Cities are understood to be bounded spaces of urban infrastructure inside a bordered national territory, however, in an ever-increasing integrated global economy, they have become nodes or hubs within a planetary architecture of governance. According to Michel Foucault, governance is a set of techniques for the control of the population and the normalization of its massive effects upon a given territory. In this sense, slums are governance spaces where globalization’s most malicious effects are normalized and embodied by the poorest through supranational policy forceful implementation. Slums tend to fall under the rubric of “informality” as if they lacked form, nevertheless, it is not that they are “formless” but their form is taken as illegitimate by hegemonic typologies of governance.

From the seventeenth century onward, cities have served as the ideal models for the creation of a series of utopias designed to govern the State as if it were a “big city”. Ever since Utopia was coined by Thomas More in 1516 from the Greek words ou (not) and topos (place), utopias have served political purposes for envisioning ideal societies. When it comes to neoliberal capitalism, mass sovereignty has been the utopian desire churning the “machine’s” engine.

In the case of slums, they need to be thought of as capitalist accumulation enclaves rather than its “wasteland”. It is within the informal economies “ecology” where capitalism keeps moving. The “shifting” character of slums ––much celebrated by the “human development” enthusiasts who picture them as unexploited “investment” opportunities, and by some scholars who conceptualize them as the quintessential postmodern milieus–– is what allows pervasive forms of profiting to morph into “causes” rather than political antagonisms.

A case in point is the concept of resilience, which is being promoted as a moral value of self-reliance, whether that be of the individual or the community. Resilience has come to replace subversion and confrontation for a managerial relationship between institutions and the poorest, whom, it seems, can only hope to stoically manage the pain and suffering that new forms of “development” throws at them. In other words, resilience is a form of neoliberal self-governance.

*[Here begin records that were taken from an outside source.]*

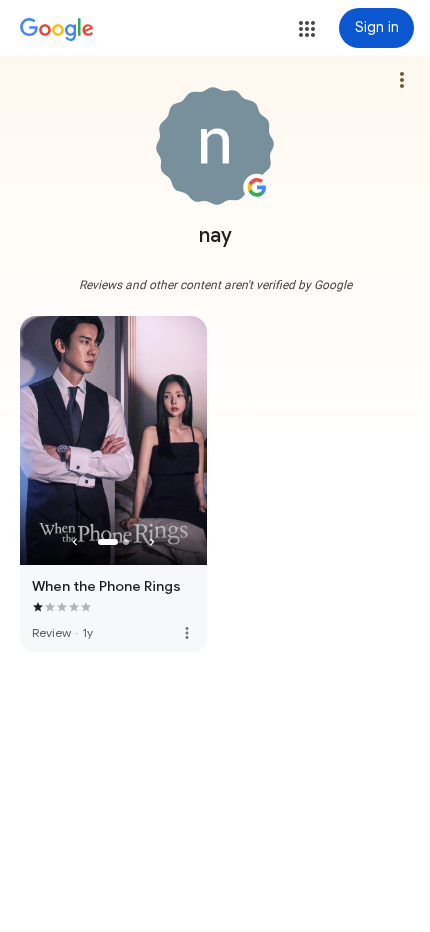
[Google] (57, 30)
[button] (307, 29)
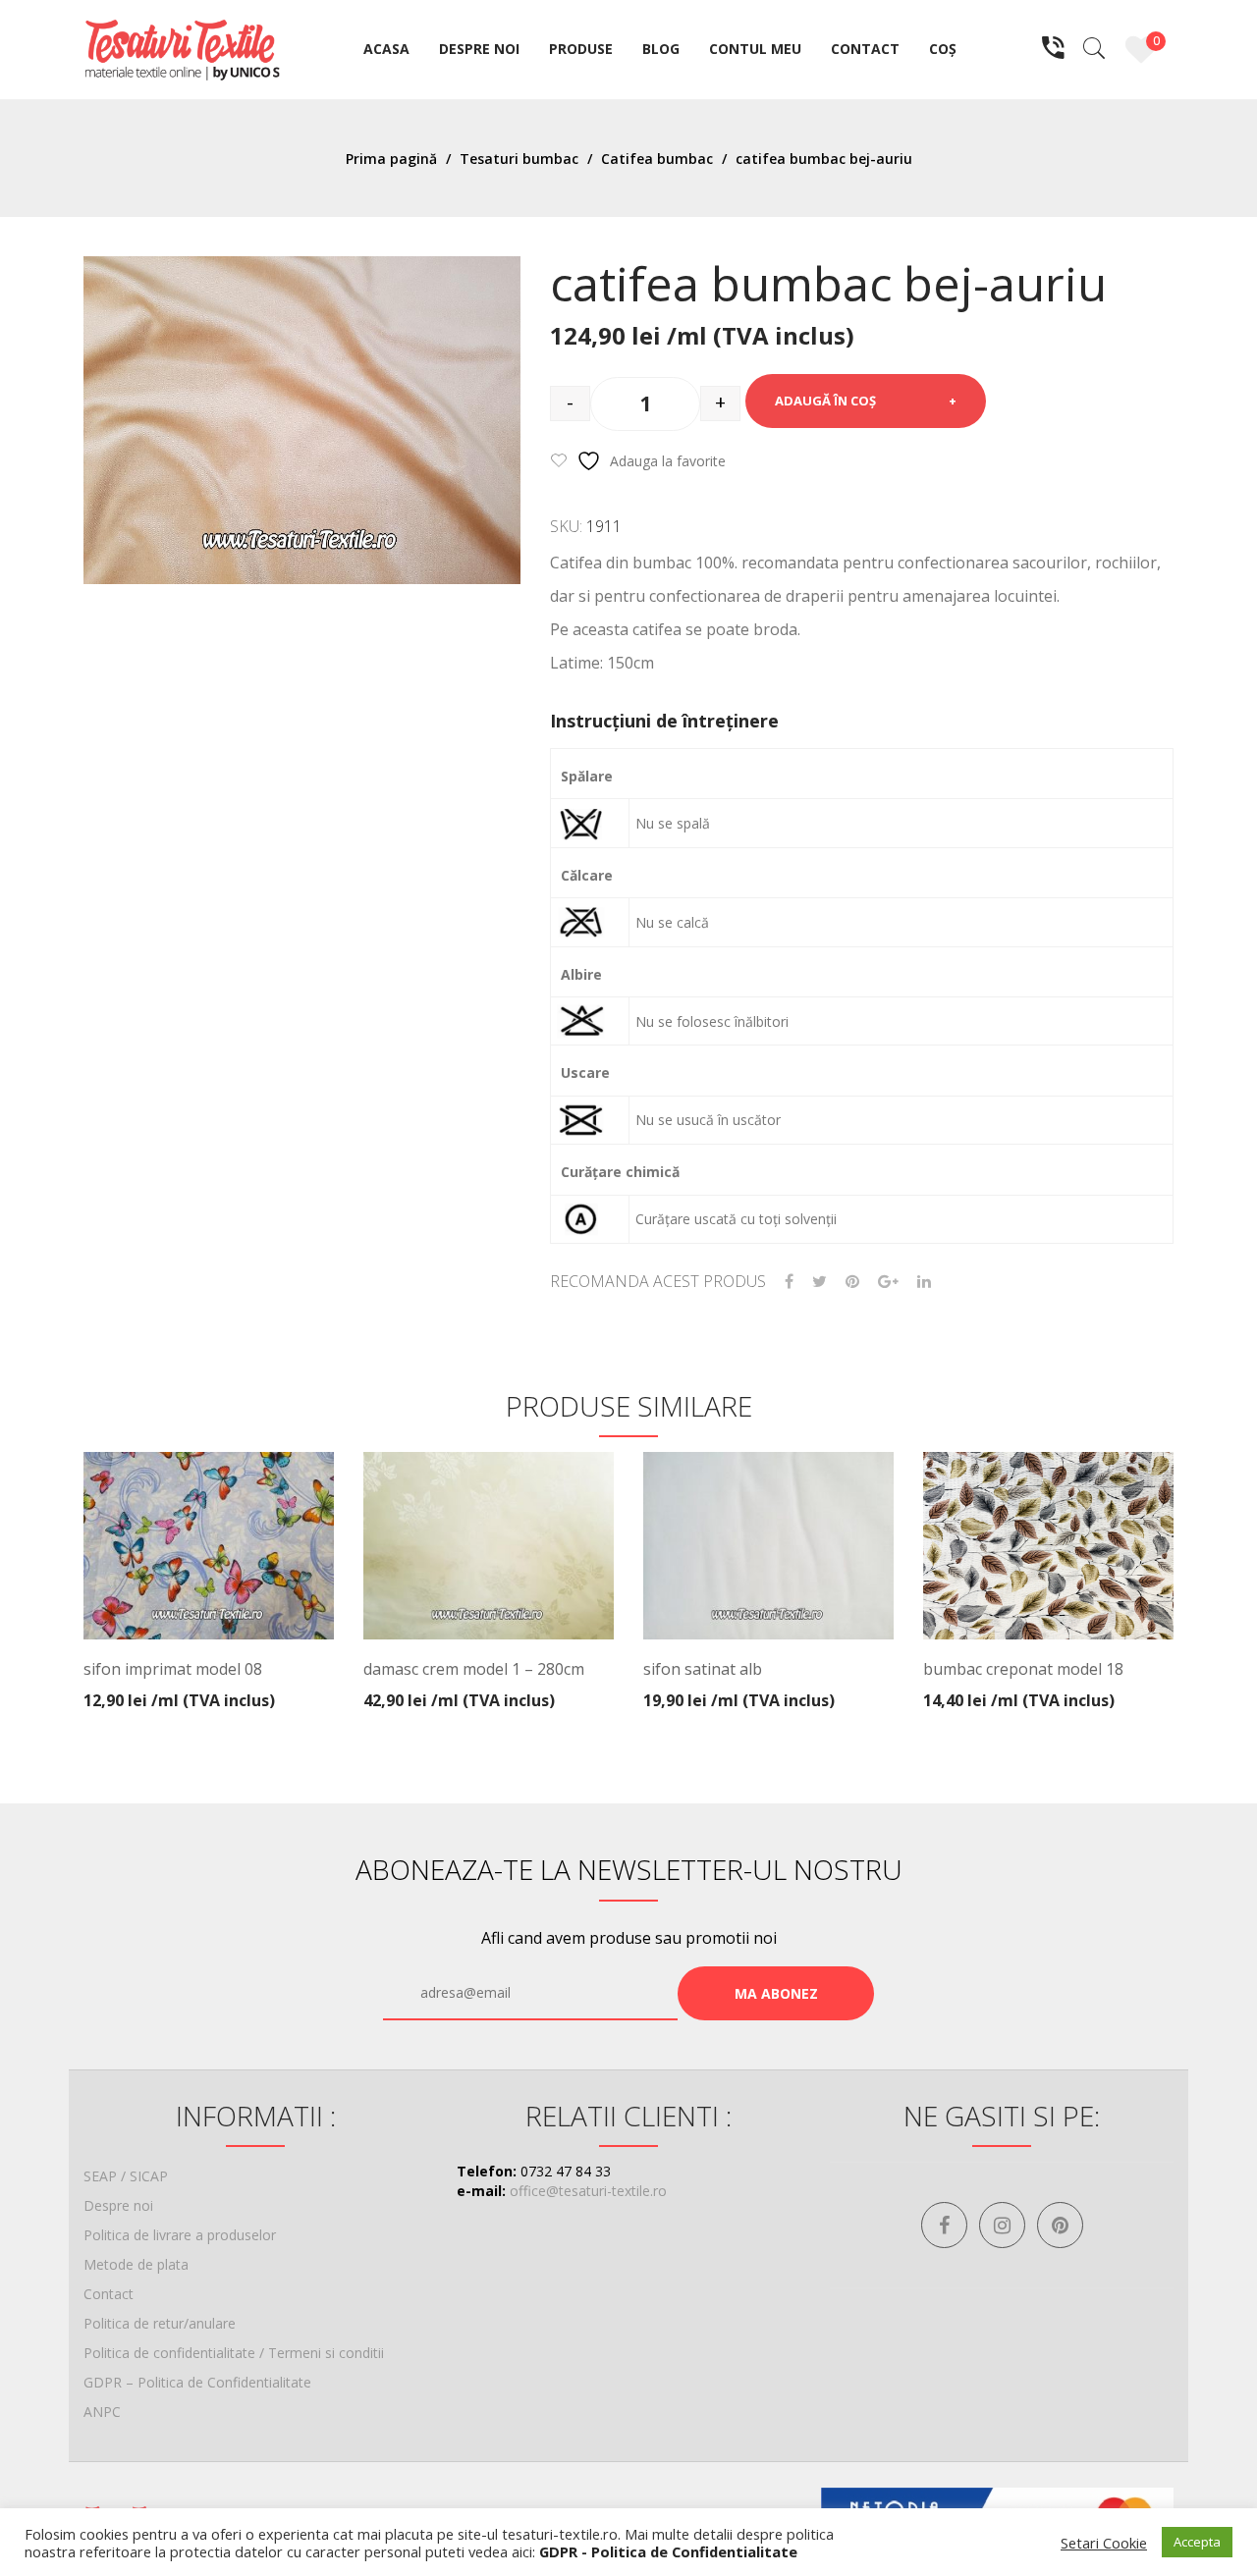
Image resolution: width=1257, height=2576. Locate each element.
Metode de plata (136, 2264)
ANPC (102, 2411)
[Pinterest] (852, 1281)
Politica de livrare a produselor (179, 2235)
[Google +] (888, 1281)
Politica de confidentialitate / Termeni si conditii (233, 2352)
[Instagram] (1002, 2225)
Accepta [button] (1197, 2541)
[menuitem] (386, 50)
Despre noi (118, 2205)
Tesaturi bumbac (519, 158)
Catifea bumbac (657, 158)
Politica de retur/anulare (159, 2323)
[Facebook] (789, 1281)
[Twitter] (819, 1281)
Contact (108, 2293)
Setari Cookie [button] (1104, 2542)
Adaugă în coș (825, 400)
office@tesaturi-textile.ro (588, 2190)
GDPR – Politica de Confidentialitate (197, 2382)
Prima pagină (391, 158)
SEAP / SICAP (125, 2176)
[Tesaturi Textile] (181, 47)
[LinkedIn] (924, 1281)
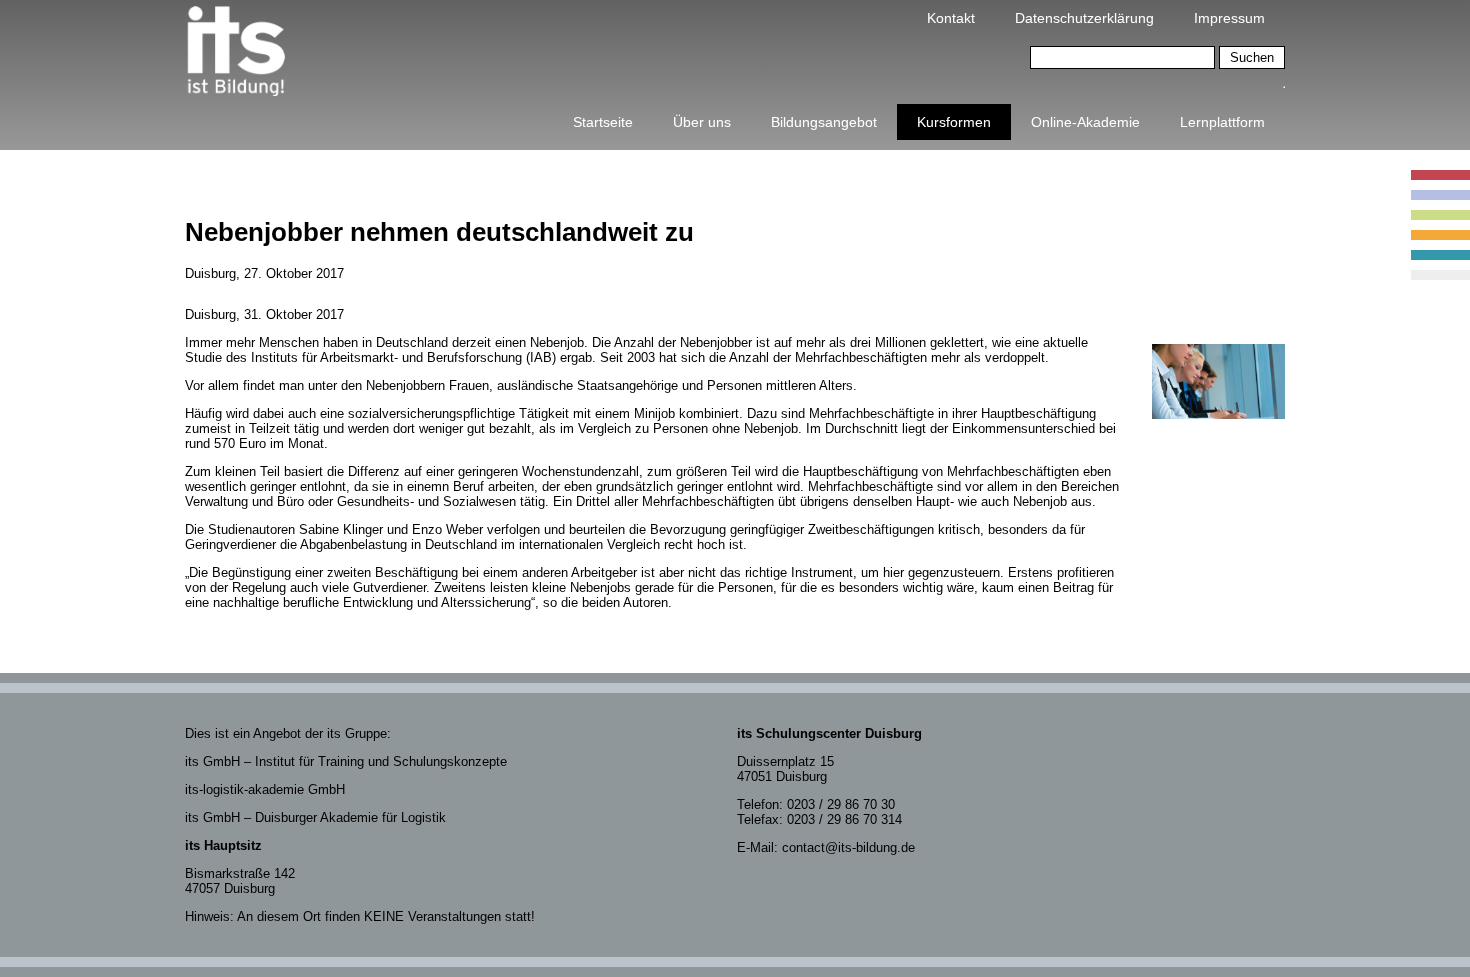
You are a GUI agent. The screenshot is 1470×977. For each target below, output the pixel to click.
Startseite (603, 122)
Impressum (1229, 18)
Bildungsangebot (824, 122)
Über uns (702, 122)
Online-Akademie (1085, 122)
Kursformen (954, 122)
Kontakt (951, 18)
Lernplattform (1222, 122)
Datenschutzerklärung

Slums, hence, are a “spatial fix” for capital’s inherent uneven structure and, moreover, a disciplinary technology to submit the poor to a ferocious adaptive mode, since their very lives depend on that. Nevertheless, as Judith Butler puts it in The Psychic Life of Power, subjection also produces agency. Slums are, in many cases, places of creativity, hope, and resistance, which is not the same as resilience. The slum “habitat” enables survival tactics that are perceived as “illegitimate”. However, as Ananya Roy has repeatedly argued, informal urban tactics are not a property of slum dwellers but are continuously deployed by the upper classes to curb urban ordinances. For Roy, informality operates by, simultaneously, criminalizing the poor’s urbanization and by “laundering” the wealthiest fraudulent enclaves.
In this sense, slums are technologies of subjection and subjectivity. In the case of resilience, slums operate to yield obedience from its dwellers to the many international instances who have a stake in it, but in respect to resistance, slums wrought kinds of agency that are not subservient to development models and its harbingers, regardless of the negotiations that take place. Lastly, slums dwellers are not “bare life” nor peripheral to the city but nodes of governance in a planetary network that coerces the poorest to sustain the world’s economy structural “adjustment’s” worst burdens.